Old Drugs, New Cures Act Offers Drug Makers Pricing Breaks to Research New Uses for 10-Year-Old Medications

The “Old Drugs, New Cures Act” is trying to solve a big problem: how do you get pharmaceutical companies to invest in finding new uses for drugs that have been around forever? The answer, according to this bill, is a new designation called a “priority research drug,” and it comes with a major trade-off in how the government buys medicine.

The 10-Year Rule and the Unmet Need

This bill sets up a new category for older drugs—specifically, any drug that was first approved at least ten years ago. To earn the “priority research drug” label, a manufacturer must be actively researching that old drug for a brand-new use that addresses a “major medical need” where no other treatment is available. Think of it like taking that reliable old sedan and upgrading it with a new engine and specialized off-road tires for a specific, tough job.

The catch? This new use must target a condition highly prevalent in federal health programs. To prove this, at least 33% of the claims for that targeted patient population in the previous year must have been paid for by Medicaid, Medicare Part D subsidies, the 340B discount program, or the VA. The Secretary has 60 days to approve or deny the request once it’s submitted, meaning the process moves quickly.

The Pricing Loophole: What the Designation Buys

So, why would a drug manufacturer bother going through this process? Because the designation buys them a huge advantage in pricing negotiations with the government. This is the part that affects your tax dollars and state budgets.

Federal law, particularly Medicaid, uses a powerful cost-control mechanism called the “best price” rule. Essentially, Medicaid is supposed to get the lowest price offered to almost any purchaser, ensuring taxpayers aren't overpaying.
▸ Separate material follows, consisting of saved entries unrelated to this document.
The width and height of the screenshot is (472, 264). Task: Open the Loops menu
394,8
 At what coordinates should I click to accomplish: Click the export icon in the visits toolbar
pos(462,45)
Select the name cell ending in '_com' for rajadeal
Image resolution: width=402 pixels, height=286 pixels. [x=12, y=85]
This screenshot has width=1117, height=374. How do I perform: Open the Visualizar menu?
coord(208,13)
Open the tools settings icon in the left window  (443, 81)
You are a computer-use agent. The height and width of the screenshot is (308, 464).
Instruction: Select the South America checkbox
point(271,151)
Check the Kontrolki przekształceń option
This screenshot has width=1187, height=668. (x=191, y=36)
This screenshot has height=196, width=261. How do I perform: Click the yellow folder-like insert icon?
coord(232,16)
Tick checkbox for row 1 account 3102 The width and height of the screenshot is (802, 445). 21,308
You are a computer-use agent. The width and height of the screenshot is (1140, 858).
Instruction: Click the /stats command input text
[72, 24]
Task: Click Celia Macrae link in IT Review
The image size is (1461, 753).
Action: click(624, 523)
This bill exempts a designated “priority research drug” from being counted when calculating this “best price” if the drug is considered a “line extension.” It also excludes it from a special rule used to calculate the best price in Medicaid. Similarly, it gets excluded from certain Medicare pricing calculations related to line extensions.

What this means in plain English: If a drug receives this designation, the manufacturer can keep its price higher for Medicare and Medicaid than it might otherwise be forced to charge. The incentive for the manufacturer is clear: research a new use for an old drug, and in return, you get to skip some of the mandatory price cuts that usually keep government spending in check. It's trading higher drug costs for faster research on prevalent diseases.

The Real-World Trade-Off

For the average person, this bill presents a classic policy dilemma. On one hand, it’s great news for patients with conditions that currently lack treatment options, especially those covered by federal programs. This law incentivizes companies to find new cures using existing, well-understood medications, potentially speeding up access to treatment. If you or a family member suffer from an unmet condition that disproportionately affects Medicare or Medicaid patients, this research incentive is a huge benefit.

On the other hand, the cost mechanism is a significant concern. By exempting these drugs from the core “best price” rule, the bill effectively shifts higher costs onto state Medicaid programs and federal taxpayers. We are paying a premium—potentially a higher price than necessary—to incentivize this specific type of research. If this leads to a flood of manufacturers seeking the designation primarily to avoid price reductions rather than genuinely pursuing high-impact research, the financial burden on the public could quickly outweigh the therapeutic benefits. It’s a gamble that faster access to new uses for old drugs is worth the potential increase in government drug spending.